真【マコト】:
まこと。ほんとう/自然のまま。生まれつき/道。まことの道/正しい/まことに/道教の奥義。また、奥義をきわめた人/えすがた。本物そっくりにうつしたもの/書法の一体。楷書/
オババはさっきから壁際に額縁をかけては離れ、壁を一瞥し、首をひねってはまた額縁を取り替えるという動作を何度も繰り返していた。客が一人も居ない初夏の昼下がり、道場ではこの時ばかりとガンガンにエアコンがかけられている。
「こんにちはー」
スマイルの声が聞こえると同時に、道場の扉がからからと音を立てて開けられた。オババは卓球台に寄りかかるようにして振り返り、くわえていた煙草を手に持って、「よう」と声をかけた。
「うひゃー、涼しい」
「外はあちぃか」
「灼熱地獄だよ。なんだか年々暑くなってく気がする」
言いながらスマイルはエアコンの吹き出し口の前に立ち、ぱたぱたとTシャツをあおいでみせる。そうして今更のようにオババに振り返った。
「なにしてるの」
「んあ? いやな、たまには入れ替えでもしてみようかと思ってな」
そう言って背後の卓球台を振り返った。そこには額に入ったままの写真たちが山のように詰まれて置いてあった。スマイルはようやくエアコンの前を離れて台に寄り、数々の額縁を手にとっては写真を眺めた。
「ずいぶん古いのもあるんだね」
「まあな。道場始めてからずいぶん経つしな。――古いと言やぁ、ほれ」
オババは煙草を灰皿に置いて額縁の山を探る。そうして一枚の額を取り出してみせた。
「…懐かしいね」
受け取ったスマイルは、なかの写真を眺めて小さく笑った。そこにはまだ小学生の自分が居た。ペコと佐久間と共に出場したホープス大会の優勝記念写真だ。
「欲しけりゃ持って帰っていいぞ」
「うん…」
言いながらもスマイルは壁に振り返る。そうしてそこに、ペコと共に写る新しい写真が飾られているのを見て、
「いいよ。邪魔でなければ置いといて」
「いらねえのか?」
「なんか、恥ずかしいんだよね、小さい頃の自分の写真って」
そう言いながらもスマイルはまた手のなかの写真に目を落とした。オババは燃え尽きそうになっている煙草を灰皿に押し付けて、小さく笑いを洩らした。
「自分の原点がそのまま残ってるからな」
「……」
スマイルは返事に困ったように苦笑しながら肩をすくめた。
オババはスマイルの手から額を受け取り、山の隅へと置いた。
ここを原点としてペコが飛び立った。今はドイツの一部リーグで若きエースとして活躍している。そうしてスマイルもまたここを原点として飛び立とうとしている。小学校の教員になるのだと、先日教育実習を済ませたそうだ。佐久間はなんと十月に結婚する。

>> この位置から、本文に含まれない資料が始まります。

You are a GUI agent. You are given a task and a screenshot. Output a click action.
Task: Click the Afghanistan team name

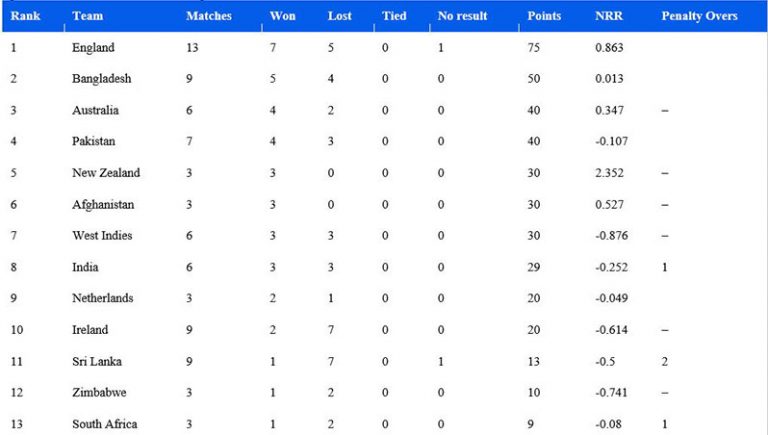coord(103,205)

頼りなかった筈の弟子たちは弱々しい足取りながらも、きちんと自分たちの道を歩き始めていた。自らの保護を離れるのは寂しくもあるが、それでも写真のなかの弟子たちはあふれんばかりの希望に笑い、そうして目の前に立つその将来の弟子は、あの頃よりももっと強い笑顔で今を自由に生きている。
「そろそろガキどもが来るな。準備しとけ」
オババはそうスマイルに命令し、自分は額縁をダンボールに詰め込み始めた。
彼らは自分の道をみつけて歩き始めたが、まだまだ指針を必要とする幼い弟子がオババにはたくさん居る。奴らの為にもまだ引退するわけにはいかねえなと、壁にかかる写真のなかのペコに向かって、オババは小さく笑いかけた。